= Problem requirements =
Could you write out, exactly as they stand, only the lines in the listing below from the line with "This screenshot has width=1037, height=605." to the line with "Task: Click the shield", both ends included, without the pictures?

[[ Dataset records open ]]

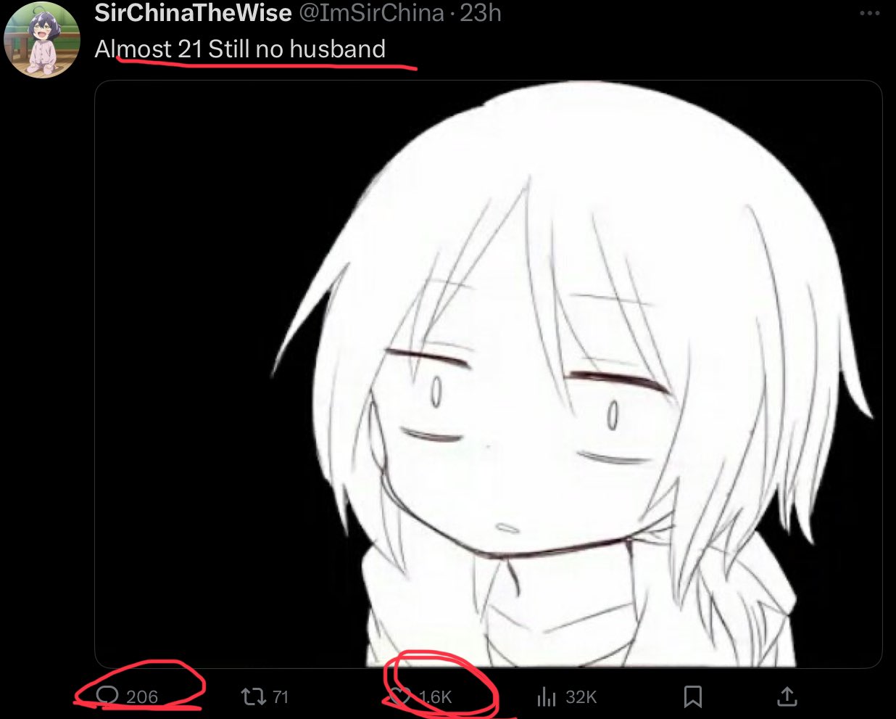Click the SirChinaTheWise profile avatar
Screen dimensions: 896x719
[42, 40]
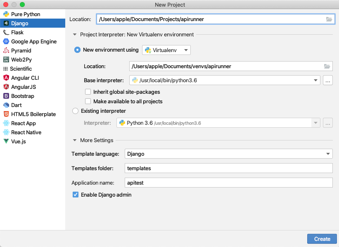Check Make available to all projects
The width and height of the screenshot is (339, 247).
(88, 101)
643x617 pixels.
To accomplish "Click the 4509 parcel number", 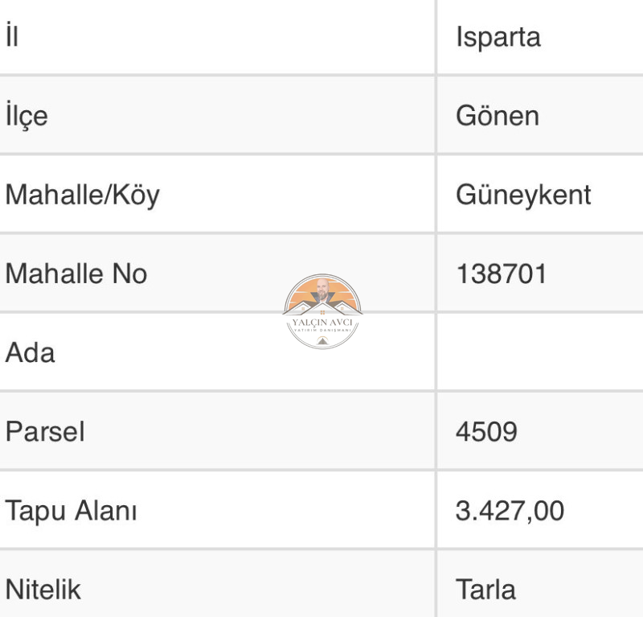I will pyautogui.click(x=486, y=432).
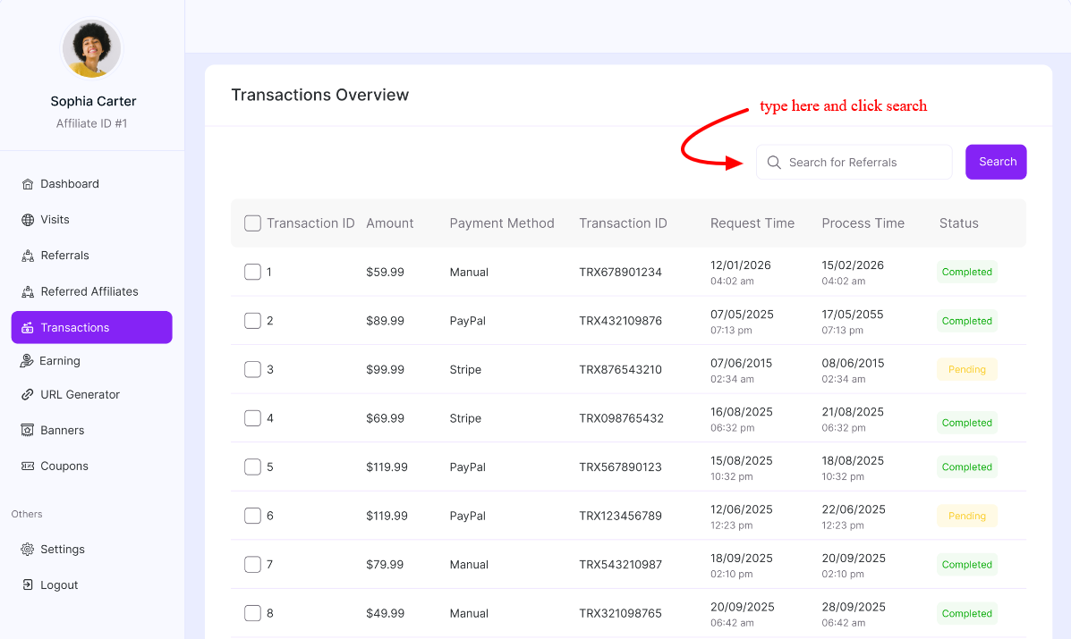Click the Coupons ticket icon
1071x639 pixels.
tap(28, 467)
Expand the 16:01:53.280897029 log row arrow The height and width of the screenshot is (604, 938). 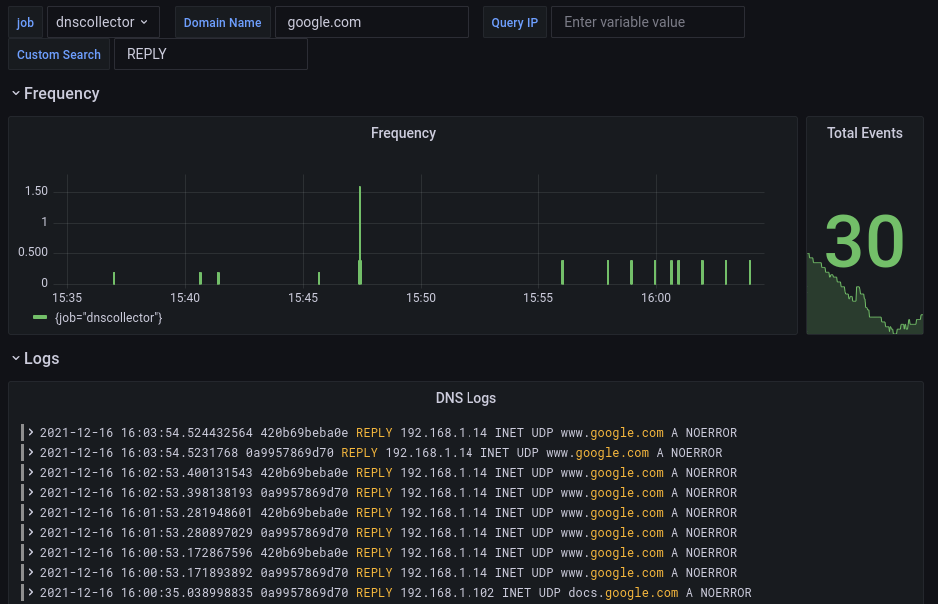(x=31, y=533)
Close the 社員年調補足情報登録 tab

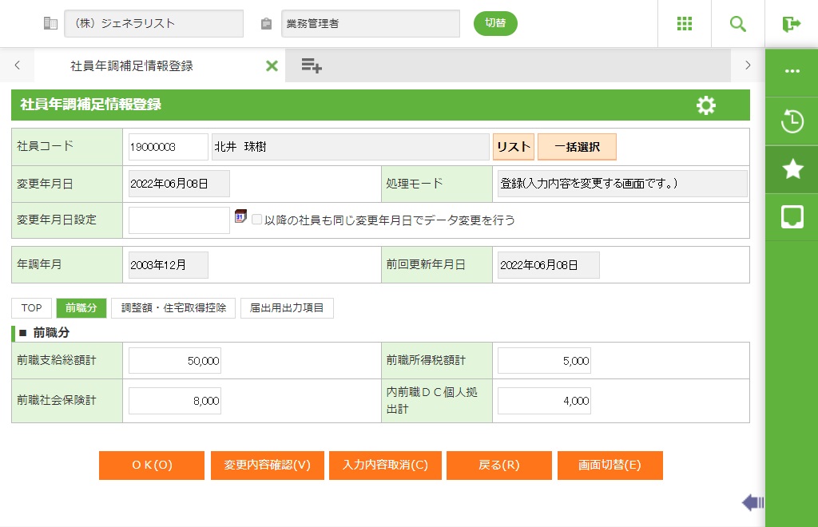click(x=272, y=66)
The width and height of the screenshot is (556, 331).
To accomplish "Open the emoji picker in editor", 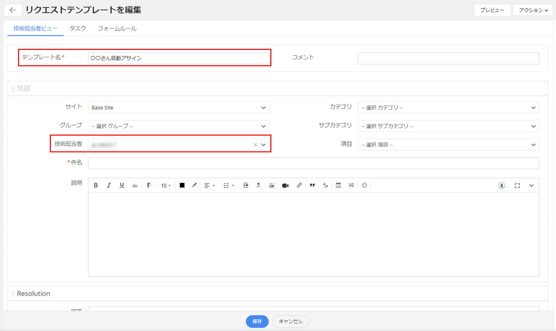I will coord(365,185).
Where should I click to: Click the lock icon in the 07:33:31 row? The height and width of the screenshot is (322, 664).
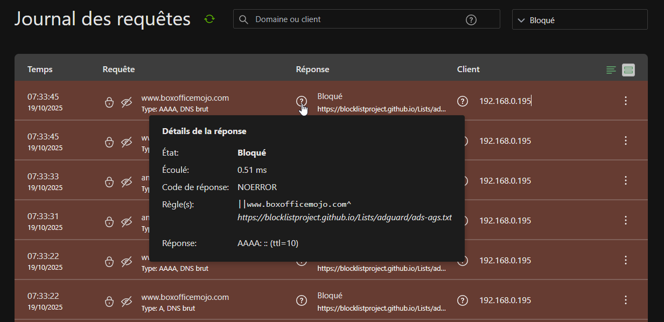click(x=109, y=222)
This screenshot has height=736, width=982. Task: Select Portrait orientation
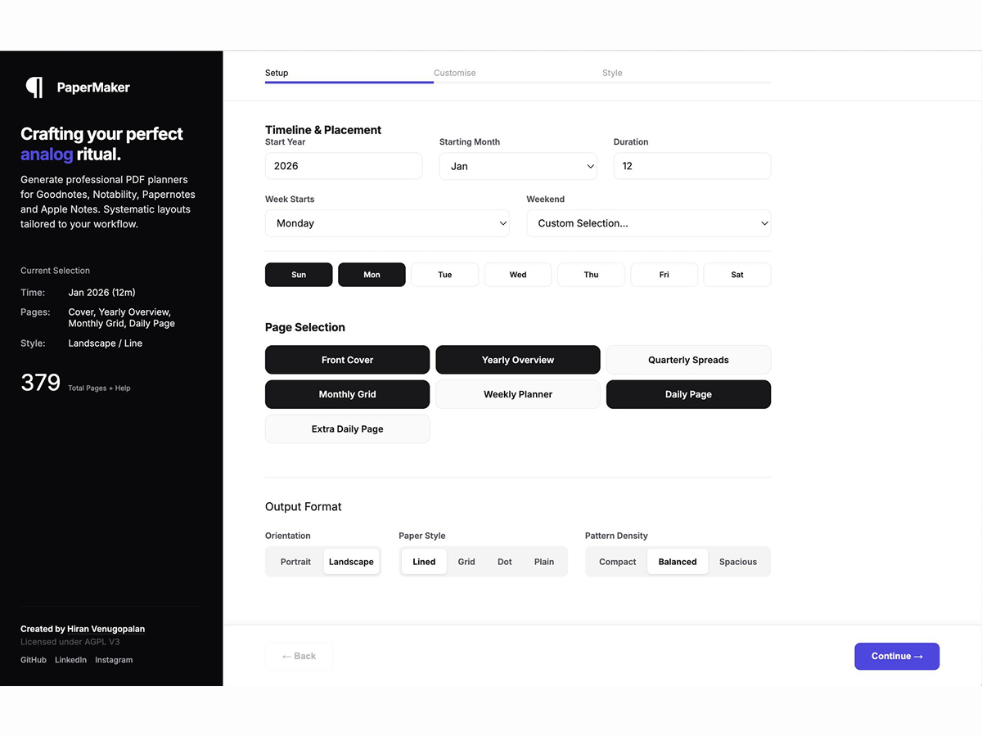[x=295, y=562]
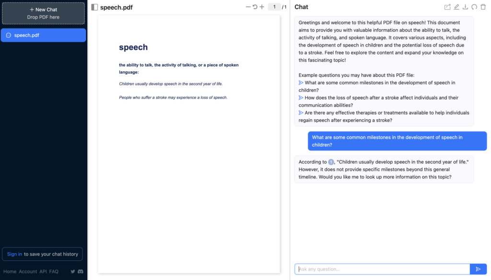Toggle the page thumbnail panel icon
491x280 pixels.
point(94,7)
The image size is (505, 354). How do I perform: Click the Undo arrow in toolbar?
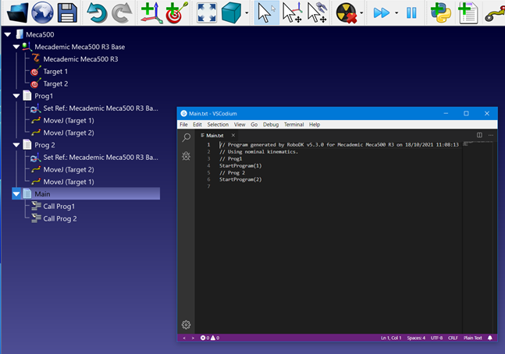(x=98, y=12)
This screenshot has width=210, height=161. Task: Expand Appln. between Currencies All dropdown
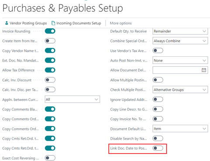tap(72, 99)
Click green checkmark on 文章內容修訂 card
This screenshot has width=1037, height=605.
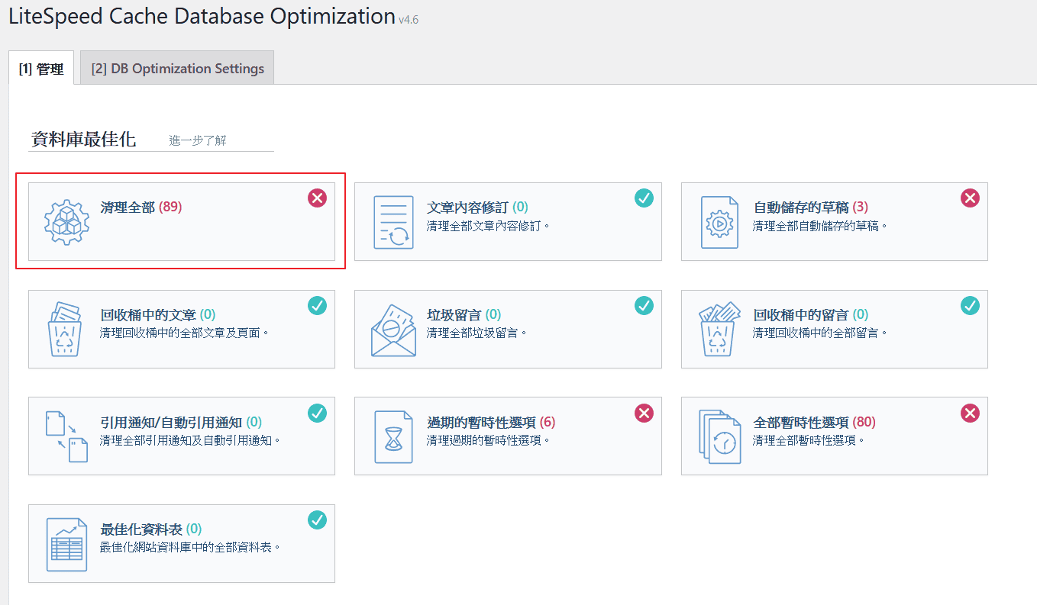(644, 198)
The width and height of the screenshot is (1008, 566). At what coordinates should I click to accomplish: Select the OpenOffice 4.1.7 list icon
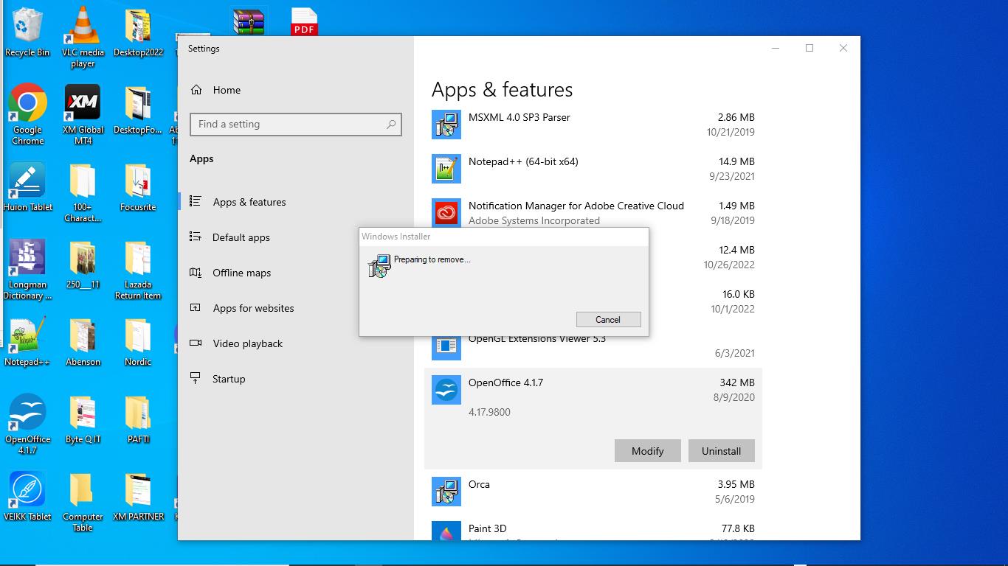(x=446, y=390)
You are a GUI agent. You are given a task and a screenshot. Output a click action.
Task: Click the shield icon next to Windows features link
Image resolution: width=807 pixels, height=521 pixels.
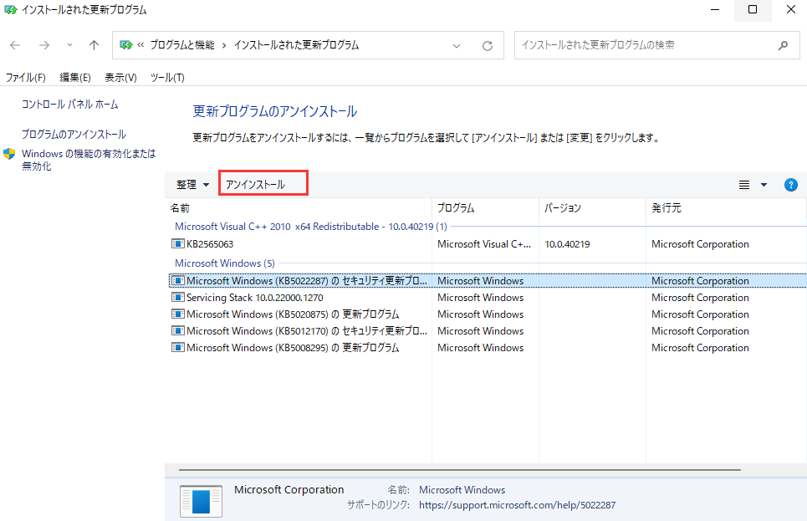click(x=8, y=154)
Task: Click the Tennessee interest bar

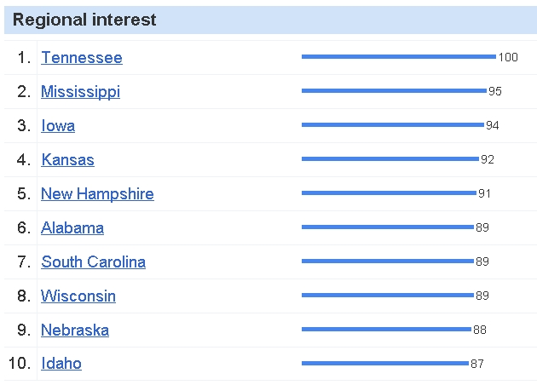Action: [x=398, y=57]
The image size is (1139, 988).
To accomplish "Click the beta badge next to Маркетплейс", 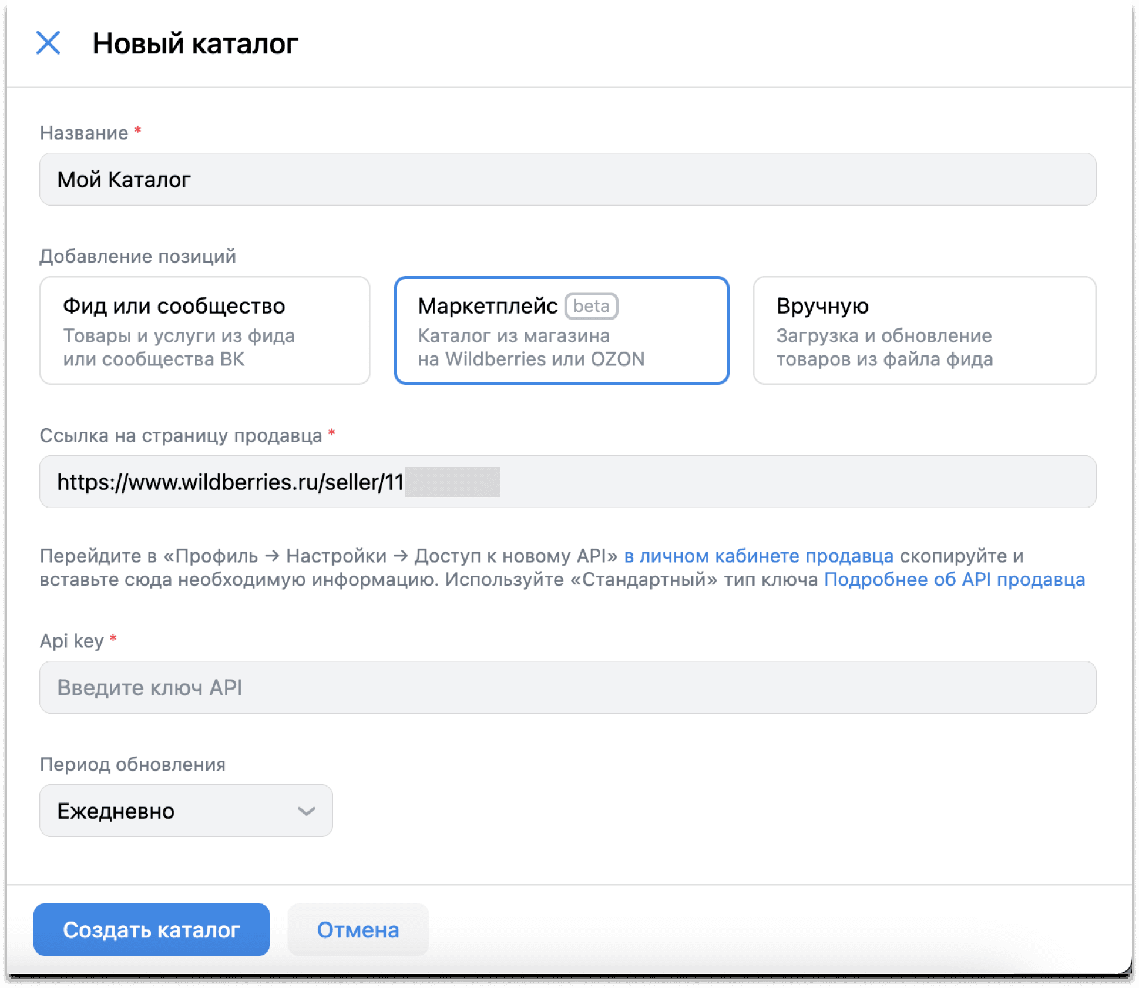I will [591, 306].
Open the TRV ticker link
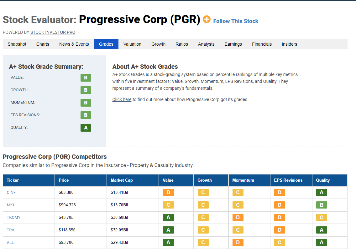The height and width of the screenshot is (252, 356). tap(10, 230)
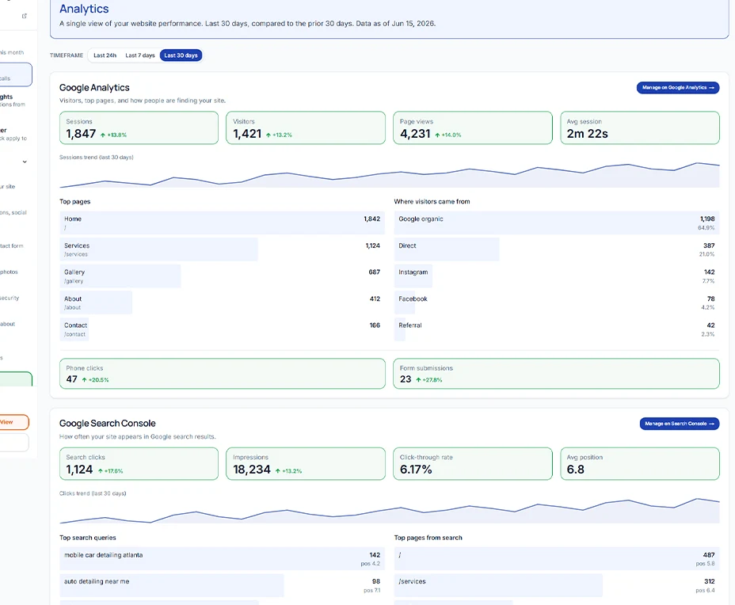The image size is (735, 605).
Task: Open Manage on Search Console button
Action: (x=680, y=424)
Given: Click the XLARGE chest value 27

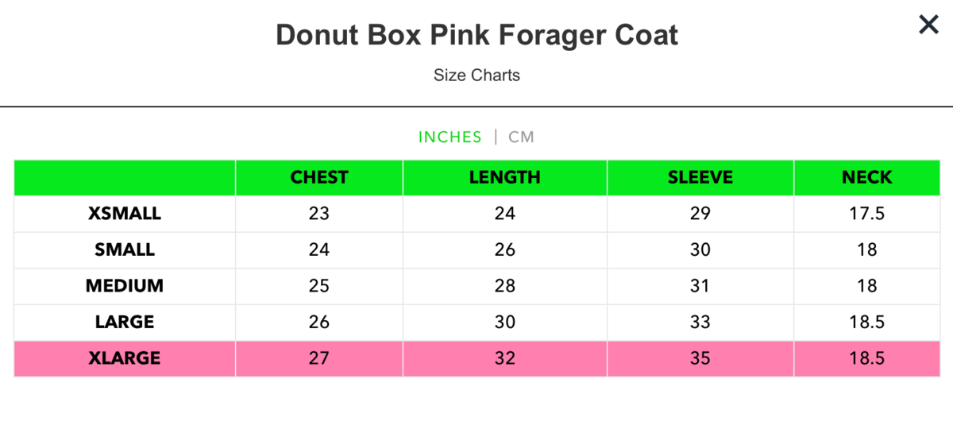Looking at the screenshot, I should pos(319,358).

[[ Dataset records closed ]]

= Solution to this task =
This screenshot has width=1037, height=605.
(644, 198)
The width and height of the screenshot is (1008, 566). At what coordinates should I click to accomplish: Select the OpenOffice 4.1.7 list icon
(x=446, y=390)
You are a GUI agent. You are given a task and a screenshot. Output a click action.
Task: Click the shield icon next to Windows features link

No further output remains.